(WHAT YOU HAVE TO DO): For this exercise, repeat each entry exactly as written.

(Pixel coordinate grounding data):
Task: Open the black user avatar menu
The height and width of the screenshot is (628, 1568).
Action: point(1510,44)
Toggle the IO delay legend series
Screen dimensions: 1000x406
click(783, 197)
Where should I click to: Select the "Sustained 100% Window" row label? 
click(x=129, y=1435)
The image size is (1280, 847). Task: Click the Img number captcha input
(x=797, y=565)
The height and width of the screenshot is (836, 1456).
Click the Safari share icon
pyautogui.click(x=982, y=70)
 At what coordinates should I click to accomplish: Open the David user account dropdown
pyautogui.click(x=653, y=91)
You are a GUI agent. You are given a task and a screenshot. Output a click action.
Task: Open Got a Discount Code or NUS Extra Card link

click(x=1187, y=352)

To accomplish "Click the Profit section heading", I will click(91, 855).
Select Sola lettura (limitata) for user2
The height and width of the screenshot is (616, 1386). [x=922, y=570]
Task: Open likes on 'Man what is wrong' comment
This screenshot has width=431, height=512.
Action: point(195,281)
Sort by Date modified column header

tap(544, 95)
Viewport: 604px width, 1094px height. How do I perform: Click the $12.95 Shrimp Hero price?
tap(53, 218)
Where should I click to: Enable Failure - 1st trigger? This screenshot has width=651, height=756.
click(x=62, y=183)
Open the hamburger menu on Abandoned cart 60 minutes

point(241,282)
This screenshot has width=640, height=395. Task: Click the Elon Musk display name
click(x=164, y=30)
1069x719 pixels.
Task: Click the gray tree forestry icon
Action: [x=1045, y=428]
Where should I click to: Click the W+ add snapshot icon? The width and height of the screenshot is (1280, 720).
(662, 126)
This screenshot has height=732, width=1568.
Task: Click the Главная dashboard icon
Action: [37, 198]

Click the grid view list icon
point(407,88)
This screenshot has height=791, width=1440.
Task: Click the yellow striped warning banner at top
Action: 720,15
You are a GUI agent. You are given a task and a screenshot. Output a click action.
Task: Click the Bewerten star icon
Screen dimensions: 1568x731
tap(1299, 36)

(ANSWER AREA):
Task: Open the black user avatar menu
The height and width of the screenshot is (628, 1568).
Action: point(1510,44)
Toggle the IO delay legend series
Screen dimensions: 1000x406
click(783, 197)
Where should I click to: Select the "Sustained 100% Window" row label? 
click(x=129, y=1435)
The image size is (1280, 847). Task: Click the Img number captcha input
(x=797, y=565)
The height and width of the screenshot is (836, 1456).
Click the Safari share icon
pyautogui.click(x=982, y=70)
 At what coordinates should I click to accomplish: Open the David user account dropdown
pyautogui.click(x=653, y=91)
You are a GUI agent. You are given a task and a screenshot. Output a click action.
Task: Open Got a Discount Code or NUS Extra Card link

click(x=1187, y=352)

To accomplish "Click the Profit section heading", I will click(91, 855).
Select Sola lettura (limitata) for user2
The height and width of the screenshot is (616, 1386). [x=922, y=570]
Task: Open likes on 'Man what is wrong' comment
This screenshot has width=431, height=512.
Action: point(195,281)
Sort by Date modified column header

tap(544, 95)
Viewport: 604px width, 1094px height. How do I perform: Click the $12.95 Shrimp Hero price?
tap(53, 218)
Where should I click to: Enable Failure - 1st trigger? This screenshot has width=651, height=756.
click(x=62, y=183)
Open the hamburger menu on Abandoned cart 60 minutes

point(241,282)
This screenshot has width=640, height=395. Task: Click the Elon Musk display name
click(x=164, y=30)
1069x719 pixels.
Task: Click the gray tree forestry icon
Action: [x=1045, y=428]
Where should I click to: Click the W+ add snapshot icon? The width and height of the screenshot is (1280, 720).
(662, 126)
This screenshot has height=732, width=1568.
Task: Click the Главная dashboard icon
Action: [37, 198]

Click the grid view list icon
point(407,88)
This screenshot has height=791, width=1440.
Task: Click the yellow striped warning banner at top
Action: 720,15
You are a GUI agent. You are given a task and a screenshot. Output a click action.
Task: Click the Bewerten star icon
Screen dimensions: 1568x731
tap(1299, 36)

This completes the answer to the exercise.